Exercise details: In the entries below, the line with "Learn More (91, 476)" marks the start. Return it and every following line exactly, ending with the last.

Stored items
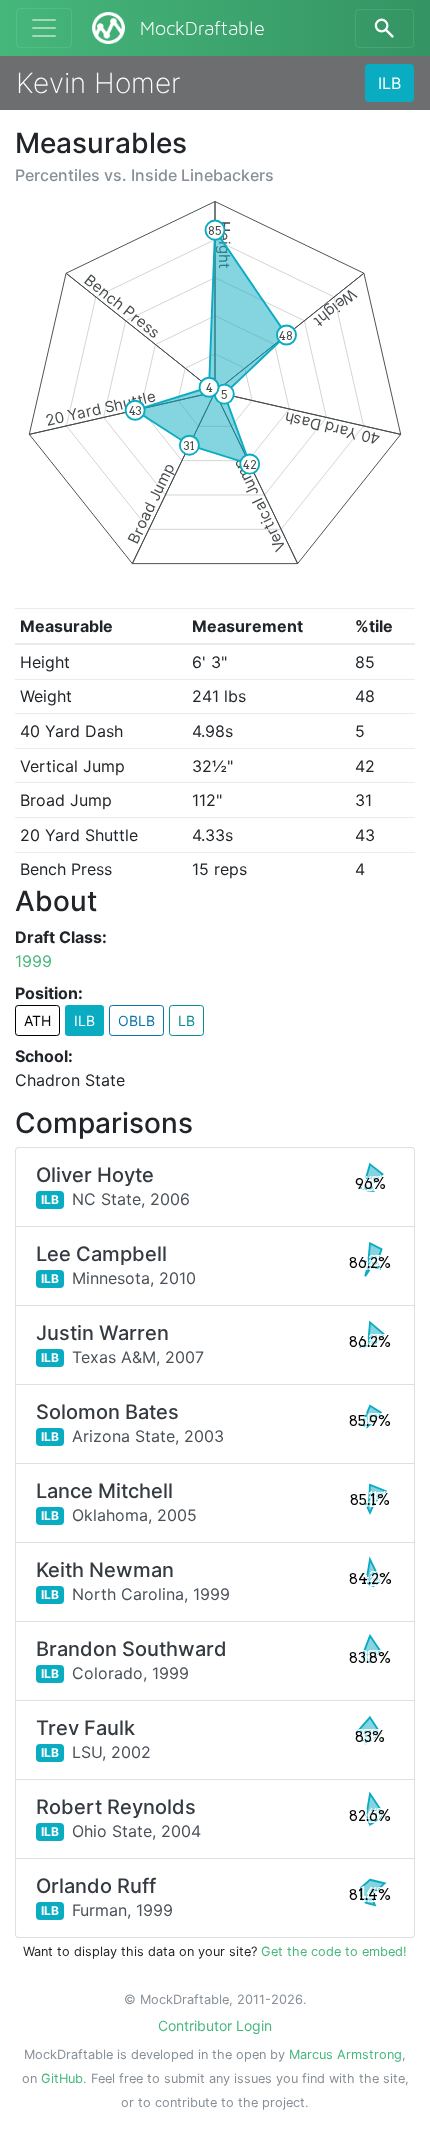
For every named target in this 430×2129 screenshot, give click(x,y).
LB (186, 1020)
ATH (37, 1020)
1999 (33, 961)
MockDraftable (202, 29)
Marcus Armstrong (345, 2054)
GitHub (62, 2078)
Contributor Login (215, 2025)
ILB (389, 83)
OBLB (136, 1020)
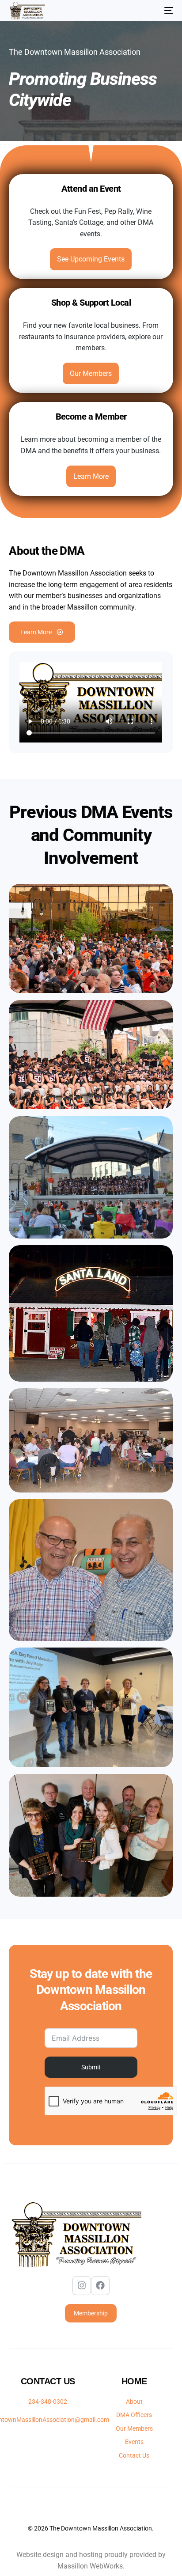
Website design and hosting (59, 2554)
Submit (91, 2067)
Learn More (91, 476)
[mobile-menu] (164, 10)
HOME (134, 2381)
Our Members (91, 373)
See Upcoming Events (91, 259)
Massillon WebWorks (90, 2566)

Answer for this exercise:
Learn More (91, 476)
[mobile-menu] (164, 10)
HOME (134, 2381)
Our Members (91, 373)
See Upcoming Events (91, 259)
Massillon WebWorks (90, 2566)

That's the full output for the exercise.